Era cierto. Si sigues tus deseos, nunca estarás satisfecho pues siempre deseas lo que no tienes, lo que no eres. No se trata de no tener sueños y metas. Pero estas metas y sueños deben estar libres de ego y de apego y deben, en el fondo, tener un fin más amplio que el simple gusto de satisfacer deseos, de obtener más poder que otros, más fama que otros, más dinero que otros.

Cuando amas de verdad deseas que otros sean felices, compartes su felicidad y das felicidad. Primero tienes tu que ser feliz y luego puedes hacer felices a los demás. Cuando amas con apego, deseas que otros te hagan feliz, y deseas tu felicidad sin importar la felicidad de otros. Por lo general esperas que otros te den y cuando no obtienes lo que esperas, te sientes frustrado.

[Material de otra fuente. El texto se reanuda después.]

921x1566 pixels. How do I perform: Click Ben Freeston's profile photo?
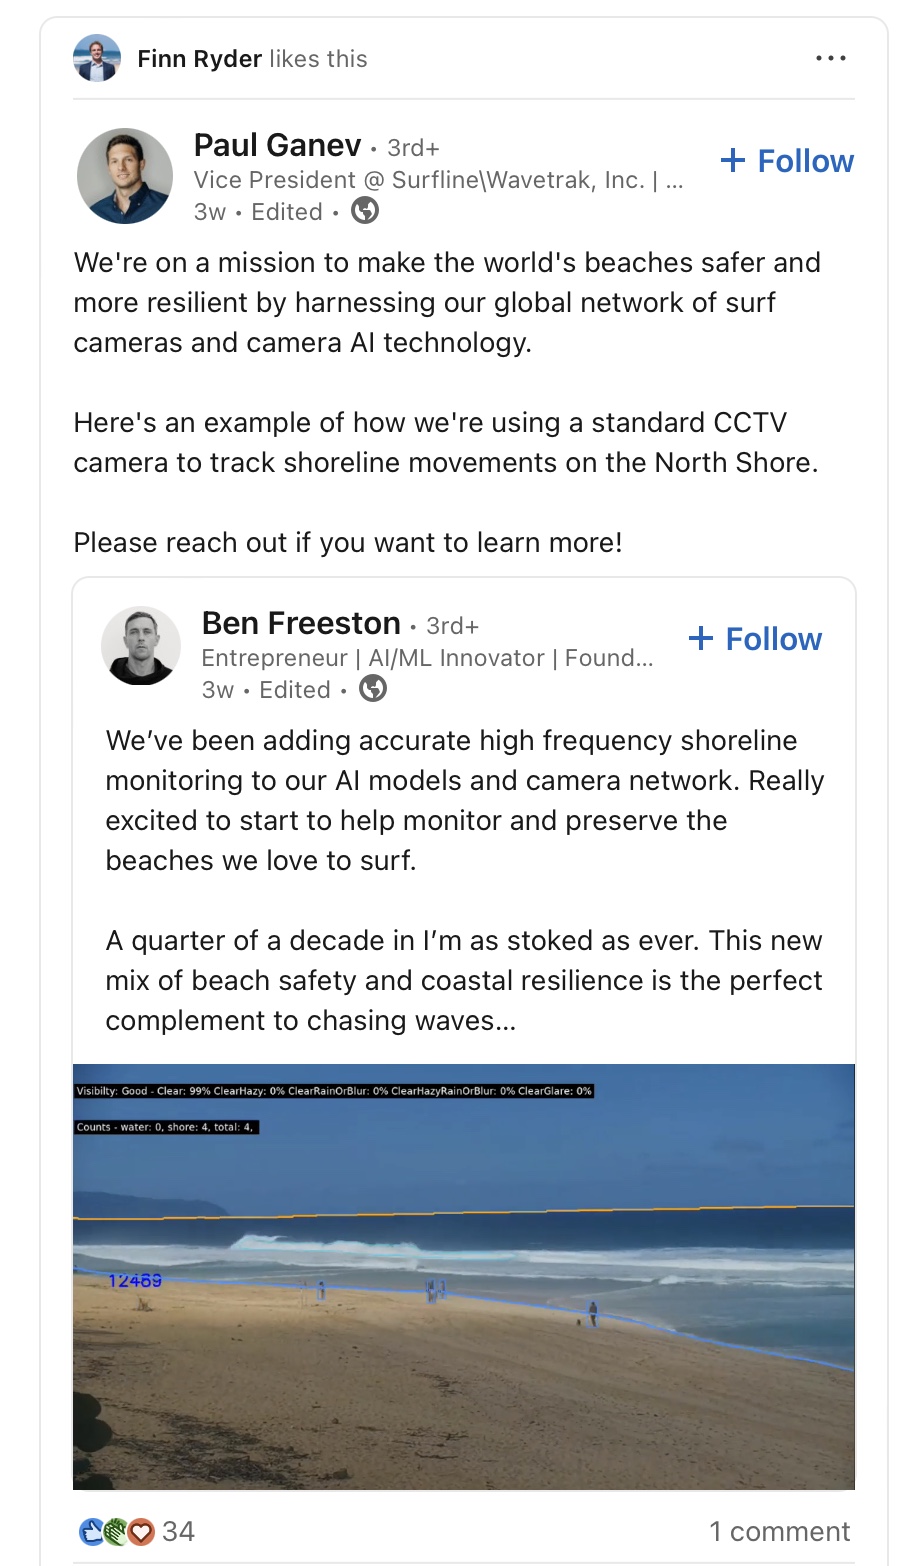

La frustración también aparece en nuestras vidas cuando tenemos miedo de perder lo que tenemos, bien sean cosas materiales o a las personas que nos rodean y miedo a no poder controlar las situaciones, a que las cosas no nos resulten como las queremos o como las hemos planeado.

No pelees con tus apegos, suéltalos, nada dura para siempre, ni si quiera el dolor de perderlo todo. Hay que ponerle menos pasión y más compasión a las cosas que hacemos, menos ambición y más amor, menos posesividad y más flexibilidad, menos acumulación y más entrega.